By Larry Ray Hafley
A number of years ago, I was shocked and appalled when I attended a “rally” conducted by the ultra liberal Darby Drive church in Florence, Alabama. There were, “Let’s see who can shout, ‘amen,’ the loudest” contests, and there were laughter and applause for “soul stirring,” “keynote” addresses. I was startled-“clapping and applause for the cause,” I suppose.
Well, they cheer and clap for Oral Roberts and Jim Bakker, so I guess we can cheer our brethren. If we can borrow other denominational hoopla-clowns, parties, games and such like-then we ought to be able to clap for sermons. Would I dare to suggest modestly clad cheerleaders? Could we chant, “two, four, six, eight, who do we appreciate?” Would exciting cheers prime a preacher to soar to the alps of oratorical resplendence?
But what if the preacher blows it? I mean, what if he fans on his face? What if he misquotes his texts? What if he cites the wrong passages to sustain his points? What if he is dry, dull and boring? What if he really messes up? Since we can clap and applaud, can we also hiss and boo? If we can smile and laugh at a good sermon, can we jeer and sneer at a bad one? Can we heckle?
And 1, brethren, when I came to you, came not with excellency of speech or of wisdom, declaring unto you the testimony of God. For I determined not to know anything among you, save Jesus Christ, and him crucified. And I was with you in weakness, and in fear, and in much trembling. And my speech and my preaching was not with enticing words of man’s wisdom, but in demonstration of the Spirit and of power: that your faith should not stand in the wisdom of men, but in the power of God (1 Cor. 2:1-5).
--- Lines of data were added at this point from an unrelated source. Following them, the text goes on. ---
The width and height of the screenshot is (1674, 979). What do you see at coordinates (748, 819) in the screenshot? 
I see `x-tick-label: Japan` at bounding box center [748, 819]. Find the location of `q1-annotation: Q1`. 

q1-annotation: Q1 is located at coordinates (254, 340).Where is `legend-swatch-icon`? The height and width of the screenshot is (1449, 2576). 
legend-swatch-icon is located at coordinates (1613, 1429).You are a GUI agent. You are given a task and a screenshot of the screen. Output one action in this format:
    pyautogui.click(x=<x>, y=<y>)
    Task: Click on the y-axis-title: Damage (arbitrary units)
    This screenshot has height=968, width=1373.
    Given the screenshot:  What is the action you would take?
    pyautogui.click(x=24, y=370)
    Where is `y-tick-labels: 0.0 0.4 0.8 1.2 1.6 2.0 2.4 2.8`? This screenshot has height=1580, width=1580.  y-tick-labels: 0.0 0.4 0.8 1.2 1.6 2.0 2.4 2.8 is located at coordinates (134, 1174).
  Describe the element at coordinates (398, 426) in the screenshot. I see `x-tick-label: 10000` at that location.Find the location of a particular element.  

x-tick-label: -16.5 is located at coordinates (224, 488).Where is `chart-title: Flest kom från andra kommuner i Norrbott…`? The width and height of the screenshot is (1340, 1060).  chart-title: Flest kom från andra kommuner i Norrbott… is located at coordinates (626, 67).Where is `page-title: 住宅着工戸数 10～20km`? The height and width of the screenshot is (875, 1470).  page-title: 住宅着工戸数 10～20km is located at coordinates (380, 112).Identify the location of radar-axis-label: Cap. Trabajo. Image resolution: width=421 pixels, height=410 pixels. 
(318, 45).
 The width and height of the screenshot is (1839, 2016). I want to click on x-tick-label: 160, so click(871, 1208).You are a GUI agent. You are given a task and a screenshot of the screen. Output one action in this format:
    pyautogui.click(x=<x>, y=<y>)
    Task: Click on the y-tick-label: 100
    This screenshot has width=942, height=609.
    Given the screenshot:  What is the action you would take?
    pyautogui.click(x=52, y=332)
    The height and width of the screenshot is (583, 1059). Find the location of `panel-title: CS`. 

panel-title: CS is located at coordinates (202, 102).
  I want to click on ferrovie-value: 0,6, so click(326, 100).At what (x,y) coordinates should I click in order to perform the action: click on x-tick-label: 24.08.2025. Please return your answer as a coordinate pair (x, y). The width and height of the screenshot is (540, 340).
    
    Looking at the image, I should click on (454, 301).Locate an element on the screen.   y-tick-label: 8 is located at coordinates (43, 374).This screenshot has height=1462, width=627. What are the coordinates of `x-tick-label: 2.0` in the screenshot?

“But speak thou the things which become sound doctrine . . . . In all things showing thyself a pattern of good works: in doctrine showing uncorruptness, gravity, sincerity” (Tit. 2:1,7). “For though I preach the gospel, I have nothing to glory of” (1 Cor. 9:16). “But as we were allowed of God to be put in trust with the gospel, even so we speak; not as pleasing men, but God which trieth our hearts . . . . Not of men sought we glory, neither of you” (1 Thess. 2:4,6). “For do I now persuade men, or God? Or do I seek to please men? For if I yet pleased men, I should not be the servant of Christ” (Gal. 1:10).
Could we now have a nice round of applause for the verses above?